A warp might load 64 RGB values in a “minirow” and start “panning” the thread queries over it. Once you reach the end of the first 32 values, you’ll load the next 32 values in (overwriting the now used-up older 32 front values.), and continue. In fact this is where you can prefetch the next values and you’ll probably become much closer to compute limited.
You COULD extend this to 2D as well and coordinate the threads but the simple horizontal-only per-warp preloading will likely give you the best bang for the buck for now.

You might think “why bother loading it, it will be in texture cache!” but that’s no guarantee, and you’re smarter than a cache. And the cache is merely a way to lower BANDWIDTH… I suspect you are LATENCY bound in many cases.

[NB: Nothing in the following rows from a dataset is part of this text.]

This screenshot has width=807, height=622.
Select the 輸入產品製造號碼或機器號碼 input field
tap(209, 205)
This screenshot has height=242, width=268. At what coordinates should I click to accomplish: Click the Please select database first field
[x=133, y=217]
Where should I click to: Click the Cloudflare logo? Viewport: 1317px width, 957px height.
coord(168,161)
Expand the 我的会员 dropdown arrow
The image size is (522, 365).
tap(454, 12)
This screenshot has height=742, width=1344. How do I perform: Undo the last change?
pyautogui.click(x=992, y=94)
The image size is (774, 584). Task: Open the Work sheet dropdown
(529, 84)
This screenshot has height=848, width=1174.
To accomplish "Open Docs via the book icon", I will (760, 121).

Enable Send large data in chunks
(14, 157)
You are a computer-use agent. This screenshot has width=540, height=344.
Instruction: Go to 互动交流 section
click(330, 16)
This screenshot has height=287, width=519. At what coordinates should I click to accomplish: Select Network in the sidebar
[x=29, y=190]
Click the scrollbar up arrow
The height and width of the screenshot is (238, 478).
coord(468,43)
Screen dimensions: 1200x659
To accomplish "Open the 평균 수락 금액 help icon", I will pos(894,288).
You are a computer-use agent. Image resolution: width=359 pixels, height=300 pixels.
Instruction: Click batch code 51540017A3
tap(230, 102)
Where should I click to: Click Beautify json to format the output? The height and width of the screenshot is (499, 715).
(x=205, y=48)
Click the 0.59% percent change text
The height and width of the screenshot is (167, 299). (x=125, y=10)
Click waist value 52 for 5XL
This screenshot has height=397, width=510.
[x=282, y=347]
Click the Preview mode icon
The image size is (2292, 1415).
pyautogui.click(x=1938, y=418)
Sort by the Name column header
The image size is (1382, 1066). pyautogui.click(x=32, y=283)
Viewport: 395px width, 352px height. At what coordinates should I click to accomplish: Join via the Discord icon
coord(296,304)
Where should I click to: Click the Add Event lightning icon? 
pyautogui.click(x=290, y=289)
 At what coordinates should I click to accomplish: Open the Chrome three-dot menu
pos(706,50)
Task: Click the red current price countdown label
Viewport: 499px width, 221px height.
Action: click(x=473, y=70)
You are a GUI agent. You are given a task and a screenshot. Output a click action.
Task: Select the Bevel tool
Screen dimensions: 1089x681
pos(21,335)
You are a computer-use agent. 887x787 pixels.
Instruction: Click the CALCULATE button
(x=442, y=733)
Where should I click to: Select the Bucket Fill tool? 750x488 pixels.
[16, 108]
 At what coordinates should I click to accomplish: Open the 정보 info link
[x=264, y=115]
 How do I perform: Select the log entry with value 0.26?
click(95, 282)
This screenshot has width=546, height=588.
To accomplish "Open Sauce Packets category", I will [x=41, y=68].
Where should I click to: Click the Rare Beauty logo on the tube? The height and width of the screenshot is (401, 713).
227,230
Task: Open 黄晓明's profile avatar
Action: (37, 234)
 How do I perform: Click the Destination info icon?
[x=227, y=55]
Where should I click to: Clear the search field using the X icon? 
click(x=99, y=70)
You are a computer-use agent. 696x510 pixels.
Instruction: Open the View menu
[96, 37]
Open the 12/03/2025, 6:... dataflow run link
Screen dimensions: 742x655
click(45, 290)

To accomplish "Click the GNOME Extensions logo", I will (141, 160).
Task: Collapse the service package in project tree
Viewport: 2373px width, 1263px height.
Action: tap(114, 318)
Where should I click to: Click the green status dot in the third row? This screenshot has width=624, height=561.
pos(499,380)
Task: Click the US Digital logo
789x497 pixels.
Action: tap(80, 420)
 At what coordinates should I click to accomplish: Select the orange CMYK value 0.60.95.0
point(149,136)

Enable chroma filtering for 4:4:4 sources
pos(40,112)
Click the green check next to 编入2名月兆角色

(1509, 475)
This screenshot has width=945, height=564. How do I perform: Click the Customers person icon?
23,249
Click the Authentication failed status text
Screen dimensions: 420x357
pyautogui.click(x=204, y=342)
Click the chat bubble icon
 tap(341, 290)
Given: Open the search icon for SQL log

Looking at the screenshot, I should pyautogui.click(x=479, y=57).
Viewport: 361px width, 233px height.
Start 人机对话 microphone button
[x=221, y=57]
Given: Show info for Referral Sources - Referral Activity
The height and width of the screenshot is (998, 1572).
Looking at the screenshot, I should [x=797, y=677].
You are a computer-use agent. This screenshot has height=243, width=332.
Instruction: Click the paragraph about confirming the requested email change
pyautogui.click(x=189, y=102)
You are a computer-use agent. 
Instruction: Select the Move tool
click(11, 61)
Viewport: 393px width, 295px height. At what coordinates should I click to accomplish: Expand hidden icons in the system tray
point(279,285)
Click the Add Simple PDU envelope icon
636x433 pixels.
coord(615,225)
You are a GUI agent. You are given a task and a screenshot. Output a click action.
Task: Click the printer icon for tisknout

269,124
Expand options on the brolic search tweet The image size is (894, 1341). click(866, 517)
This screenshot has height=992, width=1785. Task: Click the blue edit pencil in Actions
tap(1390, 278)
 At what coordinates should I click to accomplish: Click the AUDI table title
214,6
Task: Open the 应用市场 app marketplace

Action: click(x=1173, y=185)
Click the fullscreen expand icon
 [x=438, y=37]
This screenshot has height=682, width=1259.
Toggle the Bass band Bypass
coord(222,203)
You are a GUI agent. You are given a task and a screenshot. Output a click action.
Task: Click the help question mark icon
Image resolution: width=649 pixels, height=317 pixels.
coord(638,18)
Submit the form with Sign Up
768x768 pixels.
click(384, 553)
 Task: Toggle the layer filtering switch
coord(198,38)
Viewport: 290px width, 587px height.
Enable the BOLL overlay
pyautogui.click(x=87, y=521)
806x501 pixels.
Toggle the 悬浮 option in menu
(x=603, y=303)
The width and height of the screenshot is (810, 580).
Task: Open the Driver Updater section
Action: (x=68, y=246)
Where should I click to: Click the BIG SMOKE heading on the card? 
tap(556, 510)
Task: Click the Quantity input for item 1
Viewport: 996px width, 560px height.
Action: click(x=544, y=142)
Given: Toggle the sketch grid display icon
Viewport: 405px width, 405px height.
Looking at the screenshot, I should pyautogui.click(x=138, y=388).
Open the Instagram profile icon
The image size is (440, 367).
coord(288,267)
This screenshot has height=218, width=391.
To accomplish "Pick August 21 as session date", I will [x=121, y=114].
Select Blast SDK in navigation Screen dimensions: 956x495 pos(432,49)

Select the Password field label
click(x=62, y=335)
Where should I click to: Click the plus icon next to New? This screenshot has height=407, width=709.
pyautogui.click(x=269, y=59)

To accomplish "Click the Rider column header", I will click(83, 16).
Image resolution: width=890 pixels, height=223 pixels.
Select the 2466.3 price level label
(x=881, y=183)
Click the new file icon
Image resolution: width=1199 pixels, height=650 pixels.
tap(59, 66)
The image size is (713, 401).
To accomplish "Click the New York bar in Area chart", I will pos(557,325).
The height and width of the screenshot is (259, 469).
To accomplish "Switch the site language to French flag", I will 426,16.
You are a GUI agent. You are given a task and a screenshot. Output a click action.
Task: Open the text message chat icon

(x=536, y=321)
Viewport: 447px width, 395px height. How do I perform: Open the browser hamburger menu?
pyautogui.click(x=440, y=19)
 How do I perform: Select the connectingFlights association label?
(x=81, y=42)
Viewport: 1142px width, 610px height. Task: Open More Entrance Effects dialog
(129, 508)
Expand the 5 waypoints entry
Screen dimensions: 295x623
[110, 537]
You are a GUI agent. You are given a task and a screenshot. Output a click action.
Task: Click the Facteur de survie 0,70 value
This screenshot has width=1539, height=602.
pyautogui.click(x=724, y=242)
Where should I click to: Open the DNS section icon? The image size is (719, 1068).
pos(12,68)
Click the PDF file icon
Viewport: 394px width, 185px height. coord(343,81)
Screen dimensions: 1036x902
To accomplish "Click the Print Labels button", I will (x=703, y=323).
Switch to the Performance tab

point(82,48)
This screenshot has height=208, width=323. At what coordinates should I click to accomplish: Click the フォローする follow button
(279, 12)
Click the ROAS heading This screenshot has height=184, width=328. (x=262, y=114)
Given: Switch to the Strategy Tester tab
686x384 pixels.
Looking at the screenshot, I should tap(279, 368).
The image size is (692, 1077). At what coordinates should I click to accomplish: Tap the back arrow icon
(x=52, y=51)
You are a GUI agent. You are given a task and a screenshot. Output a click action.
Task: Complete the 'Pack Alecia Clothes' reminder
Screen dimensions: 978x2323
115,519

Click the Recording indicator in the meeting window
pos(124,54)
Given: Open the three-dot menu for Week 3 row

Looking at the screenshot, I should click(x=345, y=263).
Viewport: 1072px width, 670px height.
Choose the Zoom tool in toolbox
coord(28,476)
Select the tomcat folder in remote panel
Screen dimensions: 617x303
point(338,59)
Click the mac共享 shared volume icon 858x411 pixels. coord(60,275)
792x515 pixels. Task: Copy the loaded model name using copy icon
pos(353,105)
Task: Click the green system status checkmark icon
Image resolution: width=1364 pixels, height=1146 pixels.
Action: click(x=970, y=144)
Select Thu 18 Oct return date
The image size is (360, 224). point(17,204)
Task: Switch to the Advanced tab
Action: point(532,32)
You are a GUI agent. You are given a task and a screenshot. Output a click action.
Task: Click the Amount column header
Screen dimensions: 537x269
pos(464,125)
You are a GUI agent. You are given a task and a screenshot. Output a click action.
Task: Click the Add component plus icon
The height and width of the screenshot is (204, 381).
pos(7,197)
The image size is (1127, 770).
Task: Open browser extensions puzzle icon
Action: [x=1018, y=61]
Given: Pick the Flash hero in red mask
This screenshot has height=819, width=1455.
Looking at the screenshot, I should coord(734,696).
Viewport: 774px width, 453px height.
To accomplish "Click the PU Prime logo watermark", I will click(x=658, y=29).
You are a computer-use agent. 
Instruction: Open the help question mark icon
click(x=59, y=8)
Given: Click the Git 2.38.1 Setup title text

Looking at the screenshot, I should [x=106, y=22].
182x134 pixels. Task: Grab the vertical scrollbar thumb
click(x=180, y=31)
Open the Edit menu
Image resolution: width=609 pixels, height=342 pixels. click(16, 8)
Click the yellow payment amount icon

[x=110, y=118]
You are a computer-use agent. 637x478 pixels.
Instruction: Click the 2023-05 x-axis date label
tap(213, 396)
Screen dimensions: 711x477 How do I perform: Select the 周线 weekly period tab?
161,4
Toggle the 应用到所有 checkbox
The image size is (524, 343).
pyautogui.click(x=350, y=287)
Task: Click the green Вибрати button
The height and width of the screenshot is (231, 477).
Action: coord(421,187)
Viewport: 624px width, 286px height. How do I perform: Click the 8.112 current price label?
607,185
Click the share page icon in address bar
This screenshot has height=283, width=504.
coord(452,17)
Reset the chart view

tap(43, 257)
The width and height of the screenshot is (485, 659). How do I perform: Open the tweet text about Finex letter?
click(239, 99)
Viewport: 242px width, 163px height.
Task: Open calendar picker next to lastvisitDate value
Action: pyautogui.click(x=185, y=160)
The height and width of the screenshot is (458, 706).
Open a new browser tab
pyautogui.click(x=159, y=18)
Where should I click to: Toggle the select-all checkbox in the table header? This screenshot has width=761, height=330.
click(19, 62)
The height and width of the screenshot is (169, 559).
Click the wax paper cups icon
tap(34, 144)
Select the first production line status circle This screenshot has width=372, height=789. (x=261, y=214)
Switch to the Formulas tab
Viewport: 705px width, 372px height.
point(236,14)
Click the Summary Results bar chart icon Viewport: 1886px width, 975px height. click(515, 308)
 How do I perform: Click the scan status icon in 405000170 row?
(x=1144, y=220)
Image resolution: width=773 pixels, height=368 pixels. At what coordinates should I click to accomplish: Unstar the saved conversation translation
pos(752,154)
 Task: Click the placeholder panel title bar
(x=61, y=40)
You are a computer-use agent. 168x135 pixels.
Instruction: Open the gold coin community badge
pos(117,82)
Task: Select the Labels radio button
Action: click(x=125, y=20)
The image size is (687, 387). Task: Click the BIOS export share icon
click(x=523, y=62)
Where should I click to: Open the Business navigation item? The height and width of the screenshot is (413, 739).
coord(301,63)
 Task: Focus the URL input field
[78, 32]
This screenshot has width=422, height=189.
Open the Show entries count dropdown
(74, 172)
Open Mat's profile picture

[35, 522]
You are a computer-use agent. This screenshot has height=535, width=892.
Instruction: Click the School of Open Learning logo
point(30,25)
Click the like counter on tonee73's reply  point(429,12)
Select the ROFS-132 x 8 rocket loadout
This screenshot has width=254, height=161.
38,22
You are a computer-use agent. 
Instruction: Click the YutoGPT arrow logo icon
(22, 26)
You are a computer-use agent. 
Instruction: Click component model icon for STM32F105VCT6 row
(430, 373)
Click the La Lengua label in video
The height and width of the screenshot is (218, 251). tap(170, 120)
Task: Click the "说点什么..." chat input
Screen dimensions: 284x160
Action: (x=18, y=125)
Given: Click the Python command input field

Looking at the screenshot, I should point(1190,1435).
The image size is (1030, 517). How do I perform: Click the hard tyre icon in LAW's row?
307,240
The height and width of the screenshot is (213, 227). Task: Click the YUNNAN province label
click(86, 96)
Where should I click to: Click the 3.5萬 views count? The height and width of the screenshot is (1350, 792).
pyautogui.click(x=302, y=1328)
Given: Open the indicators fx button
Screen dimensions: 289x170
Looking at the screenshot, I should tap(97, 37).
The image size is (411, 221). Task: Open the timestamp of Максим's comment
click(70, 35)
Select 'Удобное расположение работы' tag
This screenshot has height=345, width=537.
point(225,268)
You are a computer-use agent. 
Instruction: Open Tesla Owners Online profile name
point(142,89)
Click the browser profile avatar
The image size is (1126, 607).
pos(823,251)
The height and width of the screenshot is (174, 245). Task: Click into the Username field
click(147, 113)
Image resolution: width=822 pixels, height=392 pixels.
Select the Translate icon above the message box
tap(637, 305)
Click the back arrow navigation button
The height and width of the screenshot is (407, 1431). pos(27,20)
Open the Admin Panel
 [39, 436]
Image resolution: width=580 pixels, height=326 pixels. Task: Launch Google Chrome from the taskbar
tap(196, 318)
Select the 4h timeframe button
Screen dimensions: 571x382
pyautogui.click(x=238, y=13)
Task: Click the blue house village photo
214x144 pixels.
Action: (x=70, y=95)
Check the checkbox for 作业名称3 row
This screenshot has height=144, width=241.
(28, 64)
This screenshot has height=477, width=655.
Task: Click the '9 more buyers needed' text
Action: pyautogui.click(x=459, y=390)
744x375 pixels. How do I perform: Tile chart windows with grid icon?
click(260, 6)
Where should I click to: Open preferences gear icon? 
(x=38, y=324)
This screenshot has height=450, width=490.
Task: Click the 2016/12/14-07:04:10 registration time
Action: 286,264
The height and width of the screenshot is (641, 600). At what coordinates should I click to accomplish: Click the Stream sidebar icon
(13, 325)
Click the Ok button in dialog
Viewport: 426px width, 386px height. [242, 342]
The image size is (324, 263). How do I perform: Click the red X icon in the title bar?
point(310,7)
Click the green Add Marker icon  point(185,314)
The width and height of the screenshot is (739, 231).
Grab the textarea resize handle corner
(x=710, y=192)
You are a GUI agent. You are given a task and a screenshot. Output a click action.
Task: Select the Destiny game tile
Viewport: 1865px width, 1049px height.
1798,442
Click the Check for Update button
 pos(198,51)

You could also boost your kernel compute speed enormously by making a filter response lookup table (in shared memory). Normally GPUs don’t like lookup tables, but in this case the table would only be 256 long (*3 for RGB) and save you about 30 fp ops, and also three divides and three expf()s. Worth trying. You’ll get bank conflicts when reading the table, but experiments will show if this is better than all that math or not.

Anyway, there’s lots and lots left to do in your kernel… it will require some experimentatin and reordering.

BTW you have a bug:

/ (2 * sigmar * sigmar));

is repeated 3 times. The last two should use sigmag and sigmab instead of sigmar.

I beleive the r in sigmar is for radius not red :)

Also, htis is minor, but im wondering why youre using i and not ix when texture fetching. Youll save a cast as you are adding a float and an int in the texture fetches.

Otherwize, what SPWorley said! If you experiment with the lookup table, let us know the results, id be interested.

How big id d_kernel? Could it fit in shared memory? Or constant?

–im blind, there is the kernel size in the original post. You could try constant, doubt itll be great as all threads wont be accessin the same element, but it doesnt cost much to try! Maybe the constant cache will help you.

If you has no way to solve that problem, I think that your program can runs under linux without Timeout occurs.

No CUDA program is ever bound by latency unless it’s not running enough threads.

Anyway, everything else SPWorley said is correct. Break up the problem to get over the timeout limit, and use smem by actively feeding in data as it’s used. You definately should use smem, because the same data gets reused by many threads.